▶ _RECORDS FOR THE EXERCISE_:
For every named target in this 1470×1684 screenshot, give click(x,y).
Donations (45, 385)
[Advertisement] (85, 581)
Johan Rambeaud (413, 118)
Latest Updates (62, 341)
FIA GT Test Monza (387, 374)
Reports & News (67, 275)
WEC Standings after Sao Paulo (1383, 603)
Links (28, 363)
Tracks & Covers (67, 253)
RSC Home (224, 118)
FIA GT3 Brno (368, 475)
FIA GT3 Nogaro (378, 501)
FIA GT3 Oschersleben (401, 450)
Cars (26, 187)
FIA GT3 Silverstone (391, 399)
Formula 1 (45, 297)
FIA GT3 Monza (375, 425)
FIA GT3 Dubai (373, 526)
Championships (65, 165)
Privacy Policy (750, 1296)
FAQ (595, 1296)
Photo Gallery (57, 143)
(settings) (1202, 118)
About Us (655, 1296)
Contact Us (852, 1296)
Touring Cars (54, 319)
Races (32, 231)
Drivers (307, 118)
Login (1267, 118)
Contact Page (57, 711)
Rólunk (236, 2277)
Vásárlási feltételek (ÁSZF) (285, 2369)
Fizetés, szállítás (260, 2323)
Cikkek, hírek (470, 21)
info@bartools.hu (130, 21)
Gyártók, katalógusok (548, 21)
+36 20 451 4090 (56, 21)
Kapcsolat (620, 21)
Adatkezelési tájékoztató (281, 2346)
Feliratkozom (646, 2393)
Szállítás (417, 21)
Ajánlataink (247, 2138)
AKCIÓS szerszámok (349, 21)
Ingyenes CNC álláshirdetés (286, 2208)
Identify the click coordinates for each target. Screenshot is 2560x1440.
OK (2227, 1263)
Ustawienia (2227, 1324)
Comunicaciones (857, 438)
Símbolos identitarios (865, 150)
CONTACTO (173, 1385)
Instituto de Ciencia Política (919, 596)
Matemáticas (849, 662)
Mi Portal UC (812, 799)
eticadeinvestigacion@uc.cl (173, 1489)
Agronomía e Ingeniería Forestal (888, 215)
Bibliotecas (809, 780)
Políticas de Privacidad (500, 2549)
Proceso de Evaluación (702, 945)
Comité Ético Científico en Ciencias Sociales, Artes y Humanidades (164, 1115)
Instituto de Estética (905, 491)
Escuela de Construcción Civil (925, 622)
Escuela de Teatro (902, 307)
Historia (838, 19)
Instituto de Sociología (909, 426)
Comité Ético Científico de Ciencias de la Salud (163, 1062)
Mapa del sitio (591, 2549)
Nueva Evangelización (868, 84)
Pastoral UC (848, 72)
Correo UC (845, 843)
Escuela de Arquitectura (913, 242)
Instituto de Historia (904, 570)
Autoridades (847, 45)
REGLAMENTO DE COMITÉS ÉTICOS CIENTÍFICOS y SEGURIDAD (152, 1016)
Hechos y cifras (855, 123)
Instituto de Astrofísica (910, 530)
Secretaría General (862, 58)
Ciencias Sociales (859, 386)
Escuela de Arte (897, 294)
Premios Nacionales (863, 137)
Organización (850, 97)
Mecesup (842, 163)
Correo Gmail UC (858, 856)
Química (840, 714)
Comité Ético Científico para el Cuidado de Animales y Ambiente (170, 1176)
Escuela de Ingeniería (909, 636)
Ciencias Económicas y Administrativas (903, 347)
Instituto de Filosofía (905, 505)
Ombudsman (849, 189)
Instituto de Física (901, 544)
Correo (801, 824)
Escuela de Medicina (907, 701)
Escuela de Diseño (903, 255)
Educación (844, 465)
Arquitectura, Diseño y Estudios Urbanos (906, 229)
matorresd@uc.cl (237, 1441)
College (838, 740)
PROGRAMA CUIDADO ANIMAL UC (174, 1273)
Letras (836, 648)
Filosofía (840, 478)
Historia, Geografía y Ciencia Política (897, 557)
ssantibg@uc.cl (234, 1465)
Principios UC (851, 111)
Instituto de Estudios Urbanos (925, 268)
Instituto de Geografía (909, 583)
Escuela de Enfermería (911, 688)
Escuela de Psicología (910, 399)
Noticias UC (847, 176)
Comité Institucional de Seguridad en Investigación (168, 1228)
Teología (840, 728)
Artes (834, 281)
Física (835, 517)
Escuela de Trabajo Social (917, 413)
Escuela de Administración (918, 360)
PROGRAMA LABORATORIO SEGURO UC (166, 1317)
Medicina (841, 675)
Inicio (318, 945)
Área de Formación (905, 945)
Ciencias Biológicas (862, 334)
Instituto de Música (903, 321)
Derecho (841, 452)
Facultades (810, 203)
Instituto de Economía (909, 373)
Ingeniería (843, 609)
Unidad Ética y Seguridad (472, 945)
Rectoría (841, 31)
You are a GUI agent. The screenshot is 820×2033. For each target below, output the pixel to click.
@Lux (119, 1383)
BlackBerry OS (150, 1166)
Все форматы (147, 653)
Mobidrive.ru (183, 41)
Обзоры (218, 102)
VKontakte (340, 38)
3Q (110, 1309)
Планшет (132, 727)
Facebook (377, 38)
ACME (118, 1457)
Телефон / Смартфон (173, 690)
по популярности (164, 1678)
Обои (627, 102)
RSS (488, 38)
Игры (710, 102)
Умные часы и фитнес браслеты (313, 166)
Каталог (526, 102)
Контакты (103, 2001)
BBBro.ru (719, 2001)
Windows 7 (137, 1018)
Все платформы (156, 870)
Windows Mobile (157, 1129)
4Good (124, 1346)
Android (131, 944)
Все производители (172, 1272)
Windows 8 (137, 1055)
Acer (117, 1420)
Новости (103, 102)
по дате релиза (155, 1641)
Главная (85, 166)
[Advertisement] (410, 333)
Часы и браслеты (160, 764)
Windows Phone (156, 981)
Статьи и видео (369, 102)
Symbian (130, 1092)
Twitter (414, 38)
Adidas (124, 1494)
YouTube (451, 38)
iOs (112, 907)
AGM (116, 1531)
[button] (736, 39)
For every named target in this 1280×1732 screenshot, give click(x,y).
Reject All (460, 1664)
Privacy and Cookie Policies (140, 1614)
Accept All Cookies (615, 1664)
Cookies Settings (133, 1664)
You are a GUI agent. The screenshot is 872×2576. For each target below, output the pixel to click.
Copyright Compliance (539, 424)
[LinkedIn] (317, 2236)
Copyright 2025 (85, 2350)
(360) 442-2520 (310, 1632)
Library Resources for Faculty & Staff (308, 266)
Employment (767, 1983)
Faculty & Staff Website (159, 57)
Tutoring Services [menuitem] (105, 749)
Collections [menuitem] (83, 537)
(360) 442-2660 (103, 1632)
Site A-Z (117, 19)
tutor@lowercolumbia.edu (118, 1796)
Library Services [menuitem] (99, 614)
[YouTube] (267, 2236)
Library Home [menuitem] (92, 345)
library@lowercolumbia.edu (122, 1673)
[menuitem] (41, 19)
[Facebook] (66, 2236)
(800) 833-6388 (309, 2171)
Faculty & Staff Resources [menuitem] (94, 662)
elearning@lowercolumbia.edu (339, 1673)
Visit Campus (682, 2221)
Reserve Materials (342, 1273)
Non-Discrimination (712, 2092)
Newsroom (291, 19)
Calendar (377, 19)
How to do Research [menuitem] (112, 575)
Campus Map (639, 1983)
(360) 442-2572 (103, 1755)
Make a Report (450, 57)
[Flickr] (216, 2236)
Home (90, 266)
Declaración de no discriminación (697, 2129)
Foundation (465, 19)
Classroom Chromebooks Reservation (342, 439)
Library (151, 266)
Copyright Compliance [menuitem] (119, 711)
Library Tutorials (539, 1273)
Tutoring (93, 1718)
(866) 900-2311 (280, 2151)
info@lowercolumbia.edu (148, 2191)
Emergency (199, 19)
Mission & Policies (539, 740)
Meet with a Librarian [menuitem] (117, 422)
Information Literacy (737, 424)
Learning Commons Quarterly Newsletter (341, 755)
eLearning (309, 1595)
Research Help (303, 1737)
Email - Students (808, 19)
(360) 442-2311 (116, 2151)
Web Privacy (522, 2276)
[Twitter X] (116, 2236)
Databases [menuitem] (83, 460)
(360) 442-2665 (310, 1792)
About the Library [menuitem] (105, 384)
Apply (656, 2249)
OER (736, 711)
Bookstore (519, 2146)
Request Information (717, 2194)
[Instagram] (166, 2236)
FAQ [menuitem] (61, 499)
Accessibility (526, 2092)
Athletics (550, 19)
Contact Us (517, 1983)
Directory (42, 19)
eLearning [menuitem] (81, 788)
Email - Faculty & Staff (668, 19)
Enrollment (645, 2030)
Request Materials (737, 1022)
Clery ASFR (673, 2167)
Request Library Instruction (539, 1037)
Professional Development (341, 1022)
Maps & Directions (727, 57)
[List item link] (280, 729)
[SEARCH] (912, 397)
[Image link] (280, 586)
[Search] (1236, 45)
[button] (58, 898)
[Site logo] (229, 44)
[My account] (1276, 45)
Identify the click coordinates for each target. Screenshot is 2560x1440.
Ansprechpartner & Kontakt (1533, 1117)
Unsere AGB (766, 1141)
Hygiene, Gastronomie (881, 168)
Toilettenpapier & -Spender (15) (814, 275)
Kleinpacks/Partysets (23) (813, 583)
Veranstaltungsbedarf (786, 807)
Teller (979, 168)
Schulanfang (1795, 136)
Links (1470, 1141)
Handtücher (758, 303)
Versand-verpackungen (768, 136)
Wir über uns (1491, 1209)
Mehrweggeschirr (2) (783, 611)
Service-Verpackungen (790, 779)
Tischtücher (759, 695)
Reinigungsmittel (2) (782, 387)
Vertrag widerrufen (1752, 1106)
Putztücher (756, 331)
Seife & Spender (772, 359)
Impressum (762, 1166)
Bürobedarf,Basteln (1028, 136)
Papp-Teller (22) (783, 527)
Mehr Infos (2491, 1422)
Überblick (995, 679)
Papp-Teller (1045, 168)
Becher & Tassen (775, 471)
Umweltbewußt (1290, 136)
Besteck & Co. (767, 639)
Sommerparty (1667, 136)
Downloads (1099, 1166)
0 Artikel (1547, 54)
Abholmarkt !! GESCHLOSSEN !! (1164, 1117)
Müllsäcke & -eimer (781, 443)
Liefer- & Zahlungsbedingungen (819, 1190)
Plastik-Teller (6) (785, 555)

▶ _TASK PROMPT_: Quote, with nothing altered, all lines from the start of the entries to the line that carries "Tracks & Covers (67, 253)", inclusive.

▶ _SOLUTION FOR THIS TASK_:
For every named target in this 1470×1684 screenshot, give click(x,y).
Donations (45, 385)
[Advertisement] (85, 581)
Johan Rambeaud (413, 118)
Latest Updates (62, 341)
FIA GT Test Monza (387, 374)
Reports & News (67, 275)
WEC Standings after Sao Paulo (1383, 603)
Links (28, 363)
Tracks & Covers (67, 253)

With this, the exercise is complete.